-- Task item --
Among the entries below, one stretch runs from the line that contains "Viewport: 1215px width, 438px" through the line that contains "Given: Click the fourth rating star". Repeat that stretch exactly, ends included, and only that.

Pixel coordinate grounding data
----------------------------------------
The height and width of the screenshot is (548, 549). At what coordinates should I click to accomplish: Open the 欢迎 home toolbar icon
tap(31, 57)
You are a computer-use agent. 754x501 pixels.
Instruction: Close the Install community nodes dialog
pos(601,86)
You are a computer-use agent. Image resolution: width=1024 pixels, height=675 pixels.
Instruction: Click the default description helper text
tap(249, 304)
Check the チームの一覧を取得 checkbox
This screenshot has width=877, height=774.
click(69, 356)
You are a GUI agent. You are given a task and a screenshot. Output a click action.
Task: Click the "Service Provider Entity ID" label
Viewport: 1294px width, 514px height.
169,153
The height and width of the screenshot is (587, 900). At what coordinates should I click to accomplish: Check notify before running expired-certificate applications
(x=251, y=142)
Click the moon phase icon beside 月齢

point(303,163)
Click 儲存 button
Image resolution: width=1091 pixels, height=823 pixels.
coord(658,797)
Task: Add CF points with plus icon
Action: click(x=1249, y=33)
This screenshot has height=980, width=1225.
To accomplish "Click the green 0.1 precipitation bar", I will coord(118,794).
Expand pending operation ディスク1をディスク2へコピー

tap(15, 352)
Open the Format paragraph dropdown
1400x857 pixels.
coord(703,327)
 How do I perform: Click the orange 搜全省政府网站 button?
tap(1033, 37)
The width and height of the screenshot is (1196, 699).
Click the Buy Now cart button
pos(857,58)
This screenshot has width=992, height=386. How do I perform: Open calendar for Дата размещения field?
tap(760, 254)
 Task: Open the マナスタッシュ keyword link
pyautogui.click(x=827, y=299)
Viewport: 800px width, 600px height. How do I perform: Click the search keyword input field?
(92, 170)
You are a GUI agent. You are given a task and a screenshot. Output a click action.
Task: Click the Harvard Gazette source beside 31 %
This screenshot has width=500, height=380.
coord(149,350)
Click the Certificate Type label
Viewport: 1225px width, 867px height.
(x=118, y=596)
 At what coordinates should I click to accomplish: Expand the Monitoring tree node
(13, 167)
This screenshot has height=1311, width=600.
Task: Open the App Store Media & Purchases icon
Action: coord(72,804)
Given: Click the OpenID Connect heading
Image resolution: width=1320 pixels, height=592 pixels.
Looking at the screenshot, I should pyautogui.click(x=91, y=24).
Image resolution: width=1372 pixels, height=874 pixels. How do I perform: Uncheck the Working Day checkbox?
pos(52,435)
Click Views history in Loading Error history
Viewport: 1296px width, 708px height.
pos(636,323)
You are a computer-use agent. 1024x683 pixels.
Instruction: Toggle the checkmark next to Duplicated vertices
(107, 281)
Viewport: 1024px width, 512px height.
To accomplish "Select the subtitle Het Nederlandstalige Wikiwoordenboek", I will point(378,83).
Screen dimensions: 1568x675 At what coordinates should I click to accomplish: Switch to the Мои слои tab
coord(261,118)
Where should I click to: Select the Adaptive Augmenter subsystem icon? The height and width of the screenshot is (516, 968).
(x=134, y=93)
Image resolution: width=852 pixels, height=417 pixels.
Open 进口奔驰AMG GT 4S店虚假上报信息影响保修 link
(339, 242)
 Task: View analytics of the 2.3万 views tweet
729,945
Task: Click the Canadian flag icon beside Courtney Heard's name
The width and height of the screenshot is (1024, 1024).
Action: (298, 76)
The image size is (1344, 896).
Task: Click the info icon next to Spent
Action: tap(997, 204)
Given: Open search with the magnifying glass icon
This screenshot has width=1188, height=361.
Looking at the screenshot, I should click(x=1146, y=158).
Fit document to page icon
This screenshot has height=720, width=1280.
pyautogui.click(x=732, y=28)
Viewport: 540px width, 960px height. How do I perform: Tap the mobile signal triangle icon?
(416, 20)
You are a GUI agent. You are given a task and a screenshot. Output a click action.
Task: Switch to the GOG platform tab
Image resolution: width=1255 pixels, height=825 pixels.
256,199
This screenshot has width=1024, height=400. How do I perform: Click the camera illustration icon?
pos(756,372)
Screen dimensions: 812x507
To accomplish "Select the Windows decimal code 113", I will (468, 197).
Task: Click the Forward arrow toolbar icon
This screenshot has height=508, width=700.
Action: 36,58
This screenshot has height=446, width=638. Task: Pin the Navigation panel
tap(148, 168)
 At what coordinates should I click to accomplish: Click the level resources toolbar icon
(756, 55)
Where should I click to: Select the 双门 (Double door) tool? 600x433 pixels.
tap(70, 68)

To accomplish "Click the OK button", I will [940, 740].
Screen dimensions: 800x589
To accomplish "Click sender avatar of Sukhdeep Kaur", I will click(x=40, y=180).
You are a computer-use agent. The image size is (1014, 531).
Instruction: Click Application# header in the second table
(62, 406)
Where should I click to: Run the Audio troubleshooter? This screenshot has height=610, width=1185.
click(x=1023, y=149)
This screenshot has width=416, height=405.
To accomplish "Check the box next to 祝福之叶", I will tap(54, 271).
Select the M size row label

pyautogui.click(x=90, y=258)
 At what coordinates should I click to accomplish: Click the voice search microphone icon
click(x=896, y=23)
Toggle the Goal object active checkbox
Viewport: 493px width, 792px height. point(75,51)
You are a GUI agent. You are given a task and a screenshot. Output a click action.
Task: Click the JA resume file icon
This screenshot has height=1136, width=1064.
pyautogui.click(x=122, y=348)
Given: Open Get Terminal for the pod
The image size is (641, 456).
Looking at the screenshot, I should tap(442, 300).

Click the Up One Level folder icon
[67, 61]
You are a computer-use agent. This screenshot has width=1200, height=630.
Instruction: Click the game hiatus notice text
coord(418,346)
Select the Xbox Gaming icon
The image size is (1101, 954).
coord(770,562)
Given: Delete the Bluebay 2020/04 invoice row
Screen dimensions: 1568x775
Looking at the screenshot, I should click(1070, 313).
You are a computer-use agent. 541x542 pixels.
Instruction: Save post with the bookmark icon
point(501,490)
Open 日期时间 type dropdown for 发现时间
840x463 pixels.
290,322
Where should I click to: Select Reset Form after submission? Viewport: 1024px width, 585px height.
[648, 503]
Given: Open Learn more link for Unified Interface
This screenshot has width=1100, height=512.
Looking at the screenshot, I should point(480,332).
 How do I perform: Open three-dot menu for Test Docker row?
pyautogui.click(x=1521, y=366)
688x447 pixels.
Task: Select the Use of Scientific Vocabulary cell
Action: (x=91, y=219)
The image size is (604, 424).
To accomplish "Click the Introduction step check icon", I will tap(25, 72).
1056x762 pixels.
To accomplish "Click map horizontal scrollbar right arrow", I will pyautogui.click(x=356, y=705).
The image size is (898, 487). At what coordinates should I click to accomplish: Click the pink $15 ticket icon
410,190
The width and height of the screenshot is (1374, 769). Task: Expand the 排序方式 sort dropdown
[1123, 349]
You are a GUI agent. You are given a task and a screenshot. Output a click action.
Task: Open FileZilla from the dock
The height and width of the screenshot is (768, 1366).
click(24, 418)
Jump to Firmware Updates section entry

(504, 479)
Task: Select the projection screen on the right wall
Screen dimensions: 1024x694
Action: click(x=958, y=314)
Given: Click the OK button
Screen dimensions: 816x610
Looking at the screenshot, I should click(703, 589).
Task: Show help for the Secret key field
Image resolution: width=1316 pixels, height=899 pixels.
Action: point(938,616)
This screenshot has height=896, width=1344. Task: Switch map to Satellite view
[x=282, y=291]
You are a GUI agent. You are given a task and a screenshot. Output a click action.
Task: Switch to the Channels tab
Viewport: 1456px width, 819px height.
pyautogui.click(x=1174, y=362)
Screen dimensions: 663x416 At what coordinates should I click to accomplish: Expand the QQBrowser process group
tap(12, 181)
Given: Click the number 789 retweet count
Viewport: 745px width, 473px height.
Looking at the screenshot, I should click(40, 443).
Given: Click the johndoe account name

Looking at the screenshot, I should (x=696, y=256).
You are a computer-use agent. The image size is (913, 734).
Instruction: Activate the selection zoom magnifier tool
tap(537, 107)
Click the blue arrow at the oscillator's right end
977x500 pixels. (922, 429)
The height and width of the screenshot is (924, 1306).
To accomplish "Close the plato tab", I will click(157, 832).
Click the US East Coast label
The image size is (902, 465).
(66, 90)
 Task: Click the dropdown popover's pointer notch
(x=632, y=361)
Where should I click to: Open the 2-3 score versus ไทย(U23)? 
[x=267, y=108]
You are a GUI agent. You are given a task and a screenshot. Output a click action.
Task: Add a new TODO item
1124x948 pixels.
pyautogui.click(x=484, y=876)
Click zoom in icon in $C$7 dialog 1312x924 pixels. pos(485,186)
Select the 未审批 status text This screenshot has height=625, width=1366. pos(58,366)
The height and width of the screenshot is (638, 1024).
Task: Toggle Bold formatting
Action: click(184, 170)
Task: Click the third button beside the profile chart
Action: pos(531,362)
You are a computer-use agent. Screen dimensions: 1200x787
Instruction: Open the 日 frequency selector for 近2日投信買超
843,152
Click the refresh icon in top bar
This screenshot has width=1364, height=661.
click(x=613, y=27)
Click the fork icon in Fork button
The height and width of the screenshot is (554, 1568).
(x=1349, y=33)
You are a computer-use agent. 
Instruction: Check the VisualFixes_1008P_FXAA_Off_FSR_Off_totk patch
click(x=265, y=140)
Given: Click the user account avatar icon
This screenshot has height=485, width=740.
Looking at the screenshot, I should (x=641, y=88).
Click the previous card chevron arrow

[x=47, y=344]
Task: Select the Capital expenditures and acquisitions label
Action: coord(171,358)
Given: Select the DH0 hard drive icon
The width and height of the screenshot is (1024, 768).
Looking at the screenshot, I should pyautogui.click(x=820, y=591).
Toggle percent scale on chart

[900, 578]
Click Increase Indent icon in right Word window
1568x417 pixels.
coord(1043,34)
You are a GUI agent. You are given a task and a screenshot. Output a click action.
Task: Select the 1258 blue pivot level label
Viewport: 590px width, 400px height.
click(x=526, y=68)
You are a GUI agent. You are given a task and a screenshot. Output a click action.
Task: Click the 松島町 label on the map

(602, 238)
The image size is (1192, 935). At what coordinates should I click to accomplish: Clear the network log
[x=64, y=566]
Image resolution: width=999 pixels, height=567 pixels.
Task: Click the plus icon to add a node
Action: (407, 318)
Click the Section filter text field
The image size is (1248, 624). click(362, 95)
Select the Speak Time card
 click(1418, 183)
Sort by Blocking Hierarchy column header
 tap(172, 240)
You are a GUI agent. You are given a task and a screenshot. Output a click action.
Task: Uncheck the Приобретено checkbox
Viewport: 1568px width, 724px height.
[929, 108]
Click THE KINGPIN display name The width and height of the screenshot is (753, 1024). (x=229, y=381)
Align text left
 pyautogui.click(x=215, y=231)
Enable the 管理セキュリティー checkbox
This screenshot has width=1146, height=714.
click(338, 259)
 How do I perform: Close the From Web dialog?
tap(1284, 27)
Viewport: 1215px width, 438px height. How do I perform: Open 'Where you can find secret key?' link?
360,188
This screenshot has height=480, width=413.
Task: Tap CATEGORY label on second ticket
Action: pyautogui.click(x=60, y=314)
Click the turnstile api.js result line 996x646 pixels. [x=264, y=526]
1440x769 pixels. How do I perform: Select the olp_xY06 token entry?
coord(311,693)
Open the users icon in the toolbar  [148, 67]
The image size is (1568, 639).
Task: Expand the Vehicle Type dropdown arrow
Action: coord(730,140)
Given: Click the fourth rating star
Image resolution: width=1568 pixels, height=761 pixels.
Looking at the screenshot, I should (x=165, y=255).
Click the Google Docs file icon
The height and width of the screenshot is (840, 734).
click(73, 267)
----------------------------------------
-- Result --
Viewport: 1215px width, 438px height. How do I perform: Open 'Where you can find secret key?' link?
360,188
This screenshot has height=480, width=413.
Task: Tap CATEGORY label on second ticket
Action: pyautogui.click(x=60, y=314)
Click the turnstile api.js result line 996x646 pixels. [x=264, y=526]
1440x769 pixels. How do I perform: Select the olp_xY06 token entry?
coord(311,693)
Open the users icon in the toolbar  [148, 67]
The image size is (1568, 639).
Task: Expand the Vehicle Type dropdown arrow
Action: coord(730,140)
Given: Click the fourth rating star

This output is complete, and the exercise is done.